Quick Description
These High-Protein Sausage, Egg & Cheese Breakfast Roll-Ups are the perfect grab-and-go morning meal. Packed with protein from eggs and lean sausage, plus melted cheddar inside a warm crescent dough or tortilla wrap, they make for a filling breakfast or post-workout option. They’re easy, customizable, and meal-prep friendly.
Servings & Timing
Makes: 4 roll-ups
Protein (per roll-up): ~40–45g if using high-protein tortillas or multiple roll-ups combined
Prep Time: 10 minutes
Cook Time: 12–15 minutes
Total Time: ~25 minutes
Ingredients List
- 1 can refrigerated crescent dough or 4 high-protein tortillas
- 6 large eggs
- 2 tbsp milk (any kind)
- 1 lb breakfast sausage, cooked & crumbled
- 1 cup shredded cheddar cheese
- Salt & pepper to taste
- Optional: hot sauce, green onions, or salsa
Instructions
1. Cook the Sausage
- In a skillet over medium heat, brown the breakfast sausage until fully cooked.
- Drain excess fat and set aside.
2. Scramble the Eggs
- In a bowl, whisk together eggs, milk, salt, and pepper.
- Pour into a greased skillet on medium heat.
- Gently scramble until soft and fluffy (don’t overcook — they’ll bake later).
- Remove from heat.
3. Assemble the Roll-Ups
If using crescent dough:
- Unroll dough and separate into large triangles.
- Add a spoonful of sausage, scrambled eggs, and cheddar cheese onto each.
- Roll from the wide end toward the tip, tucking sides in slightly to keep filling secure.
If using high-protein tortillas:
- Warm tortillas slightly to make them flexible.
- Add fillings down the center, roll tightly, and tuck edges in.
4. Bake
- Preheat oven to 375°F (190°C).
- Place roll-ups seam-side down on a parchment-lined baking sheet.
- Bake for 12–15 minutes, or until golden and heated through.
- If using tortillas instead of dough, bake 8–10 minutes just to melt the cheese.
5. Serve
Serve warm with optional toppings like:
- Hot sauce
- Salsa
- Greek yogurt
- Ketchup
- Jalapeños
Nutrition (per roll-up)
(Varies depending on tortillas vs. crescent dough; using high-protein tortillas gives the highest protein count.)
Calories: 330–420
Protein: 32–45g
Carbs: 20–28g
Fat: 16–22g
Fiber: 2–8g
Benefits
- High-Protein: Eggs, sausage, and cheese deliver a powerful, satisfying protein punch.
- Meal-Prep Friendly: Make ahead and freeze for fast weekday breakfasts.

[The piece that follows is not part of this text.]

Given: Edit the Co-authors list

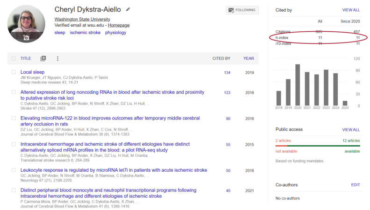Looking at the screenshot, I should click(356, 185).
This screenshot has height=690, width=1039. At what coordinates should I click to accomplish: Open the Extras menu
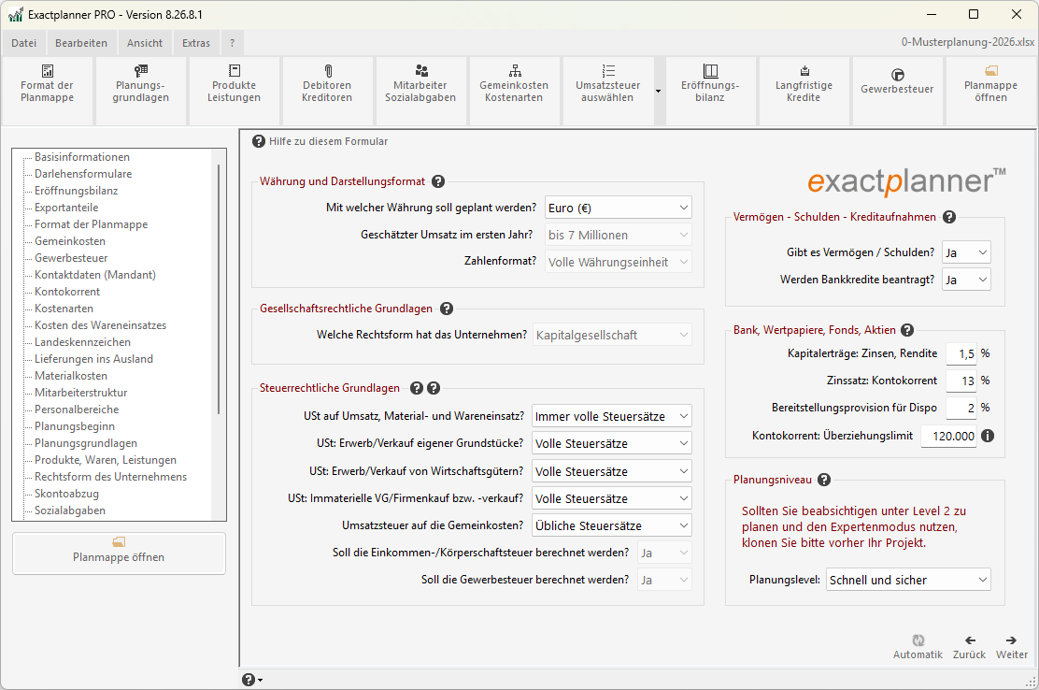[x=196, y=43]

- Customizable: Swap meats, cheeses, or add veggies.
- Portable: Perfect for busy mornings.
Dietary Notes
- High-Protein: Yes
- Low-Carb Option: Use low-carb or keto tortillas
- Gluten-Free Option: Use gluten-free wraps
- Dairy-Free Option: Use dairy-free cheese and milk substitutes
Make-Ahead & Storage
- Refrigerate: Store in an airtight container for 3–4 days.
- Freeze: Wrap individually and freeze up to 2 months.
- Reheat: Air fryer 3–5 minutes, toaster oven 5 minutes, or microwave 1 minute.
FAQs
Can I use turkey sausage instead?
Yes! It reduces fat and keeps protein high.
Can I add veggies?
Absolutely — bell peppers, onions, or spinach work great.
Can I make this without crescent dough or tortillas?
Yes, fill protein wraps or lavash bread instead.